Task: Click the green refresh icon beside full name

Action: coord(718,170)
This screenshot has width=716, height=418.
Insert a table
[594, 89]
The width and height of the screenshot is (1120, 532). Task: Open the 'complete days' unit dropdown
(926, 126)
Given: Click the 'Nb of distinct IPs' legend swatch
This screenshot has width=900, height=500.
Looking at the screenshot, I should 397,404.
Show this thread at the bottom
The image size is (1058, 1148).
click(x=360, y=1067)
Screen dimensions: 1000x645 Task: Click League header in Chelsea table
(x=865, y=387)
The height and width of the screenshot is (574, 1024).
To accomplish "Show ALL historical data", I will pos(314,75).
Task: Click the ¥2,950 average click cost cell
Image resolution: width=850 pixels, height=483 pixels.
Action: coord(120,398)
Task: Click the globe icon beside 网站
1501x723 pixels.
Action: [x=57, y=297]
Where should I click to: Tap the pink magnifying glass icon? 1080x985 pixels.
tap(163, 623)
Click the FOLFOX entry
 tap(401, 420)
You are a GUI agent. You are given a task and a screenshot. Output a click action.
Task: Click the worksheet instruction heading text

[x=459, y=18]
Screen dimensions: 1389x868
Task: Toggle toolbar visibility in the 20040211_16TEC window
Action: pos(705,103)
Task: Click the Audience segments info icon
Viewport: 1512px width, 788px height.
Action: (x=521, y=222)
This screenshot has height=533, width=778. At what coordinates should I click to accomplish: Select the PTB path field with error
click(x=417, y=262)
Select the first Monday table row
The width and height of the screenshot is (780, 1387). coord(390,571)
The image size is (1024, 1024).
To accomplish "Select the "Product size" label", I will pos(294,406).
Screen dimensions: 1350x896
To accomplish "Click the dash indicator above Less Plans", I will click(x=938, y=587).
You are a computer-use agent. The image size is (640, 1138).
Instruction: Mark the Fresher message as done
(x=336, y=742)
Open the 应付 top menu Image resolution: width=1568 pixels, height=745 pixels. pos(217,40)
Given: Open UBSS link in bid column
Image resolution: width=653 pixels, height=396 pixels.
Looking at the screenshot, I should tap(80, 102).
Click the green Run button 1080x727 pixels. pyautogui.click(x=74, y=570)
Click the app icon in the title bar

○ ○ ○ ○

Task to complete: Copy the data exactly as it was presented.

Response to the task:
Task: Click the green refresh icon beside full name

Action: coord(718,170)
This screenshot has width=716, height=418.
Insert a table
[594, 89]
The width and height of the screenshot is (1120, 532). Task: Open the 'complete days' unit dropdown
(926, 126)
Given: Click the 'Nb of distinct IPs' legend swatch
This screenshot has width=900, height=500.
Looking at the screenshot, I should 397,404.
Show this thread at the bottom
The image size is (1058, 1148).
click(x=360, y=1067)
Screen dimensions: 1000x645 Task: Click League header in Chelsea table
(x=865, y=387)
The height and width of the screenshot is (574, 1024).
To accomplish "Show ALL historical data", I will pos(314,75).
Task: Click the ¥2,950 average click cost cell
Image resolution: width=850 pixels, height=483 pixels.
Action: coord(120,398)
Task: Click the globe icon beside 网站
1501x723 pixels.
Action: [x=57, y=297]
Where should I click to: Tap the pink magnifying glass icon? 1080x985 pixels.
tap(163, 623)
Click the FOLFOX entry
 tap(401, 420)
You are a GUI agent. You are given a task and a screenshot. Output a click action.
Task: Click the worksheet instruction heading text

[x=459, y=18]
Screen dimensions: 1389x868
Task: Toggle toolbar visibility in the 20040211_16TEC window
Action: pos(705,103)
Task: Click the Audience segments info icon
Viewport: 1512px width, 788px height.
Action: (x=521, y=222)
This screenshot has height=533, width=778. At what coordinates should I click to accomplish: Select the PTB path field with error
click(x=417, y=262)
Select the first Monday table row
The width and height of the screenshot is (780, 1387). coord(390,571)
The image size is (1024, 1024).
To accomplish "Select the "Product size" label", I will pos(294,406).
Screen dimensions: 1350x896
To accomplish "Click the dash indicator above Less Plans", I will click(x=938, y=587).
You are a computer-use agent. The image size is (640, 1138).
Instruction: Mark the Fresher message as done
(x=336, y=742)
Open the 应付 top menu Image resolution: width=1568 pixels, height=745 pixels. pos(217,40)
Given: Open UBSS link in bid column
Image resolution: width=653 pixels, height=396 pixels.
Looking at the screenshot, I should tap(80, 102).
Click the green Run button 1080x727 pixels. pyautogui.click(x=74, y=570)
Click the app icon in the title bar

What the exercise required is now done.